# I believe.



## alleyyooper (Mar 12, 2016)

I believe it is time to fire up the snow blower get it good and warm and run the carb dry, pull the oil drain plug and let it drip for a good bit. Open up the impeller/auger gear case and clean all that old lube out and refill it. Reinstall the drain plug and add new oil for summer storage fog the cylinder and stick it in the back of the pole barn till next fall.

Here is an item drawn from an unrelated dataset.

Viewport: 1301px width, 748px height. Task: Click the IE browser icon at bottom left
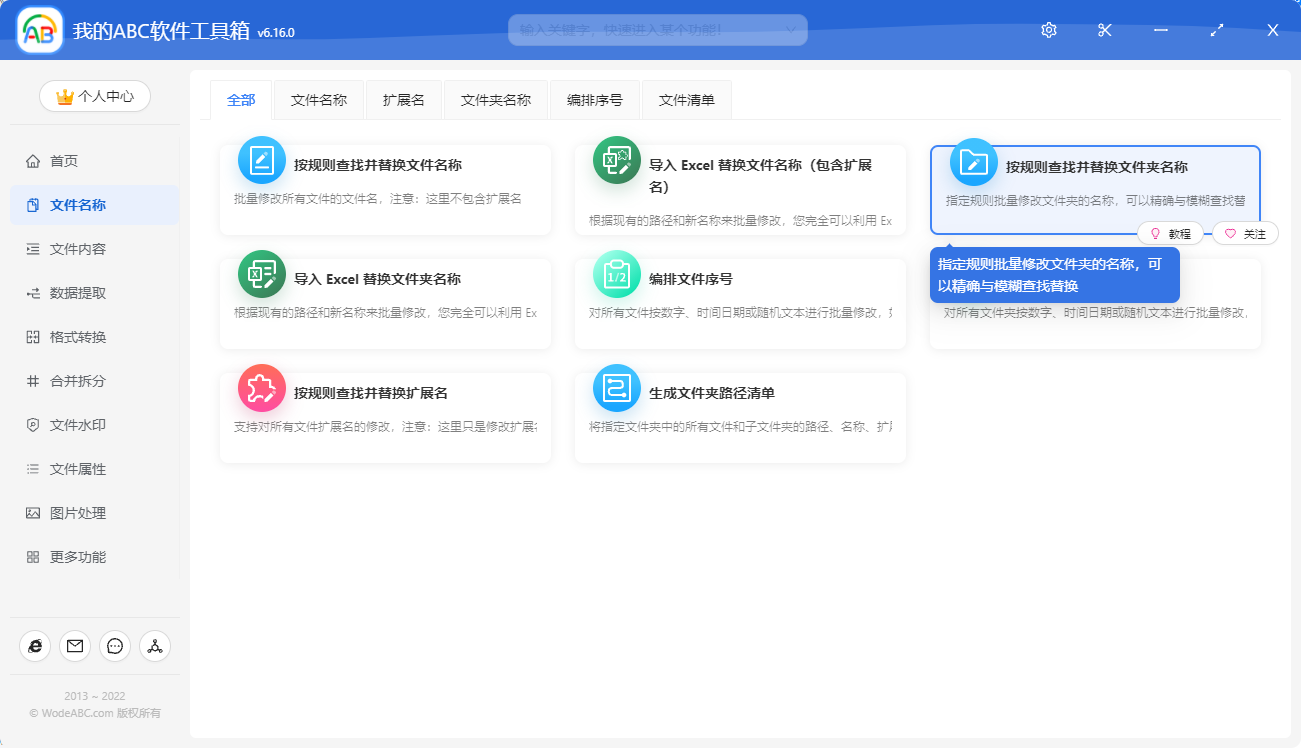(x=35, y=646)
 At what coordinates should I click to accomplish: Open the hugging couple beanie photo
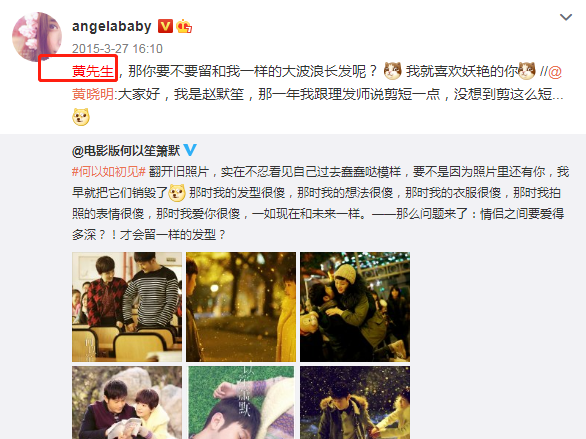click(x=355, y=307)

Have seen 2 snakes on my walks with the pup, scared a Great Blue Heron out of the creek had flocks of Robins in the yard, Red Wing flock has returned to the pond next door and the peepers are raising a loud ruckus in the pond and creek. Deer are shedding and a Kil Deer was making a racket yesterday

 Al


----------



## amberg (Mar 12, 2016)

Please Alley, no snakes and above all no snow. as I do hate snow. also big yote taken yest.


----------



## alleyyooper (Mar 13, 2016)

With spring here I am seeing plenty of snakes now and the garner ones seem aggressive when the dog stops to sniff them.
What is a coyote taken yest?

 Al


----------



## amberg (Mar 13, 2016)

Sorry, should have said yesterday.


----------



## djones (Mar 13, 2016)

I believe you're right but would include the tractor and lawn mower in preparation for the eminent arrival of spring.


----------



## alleyyooper (Mar 14, 2016)

The tractors I use on and off all the time at least once a week. I did the proper storage of the Z turn and it will start soon as the grass gets to need mowing.

 Al


----------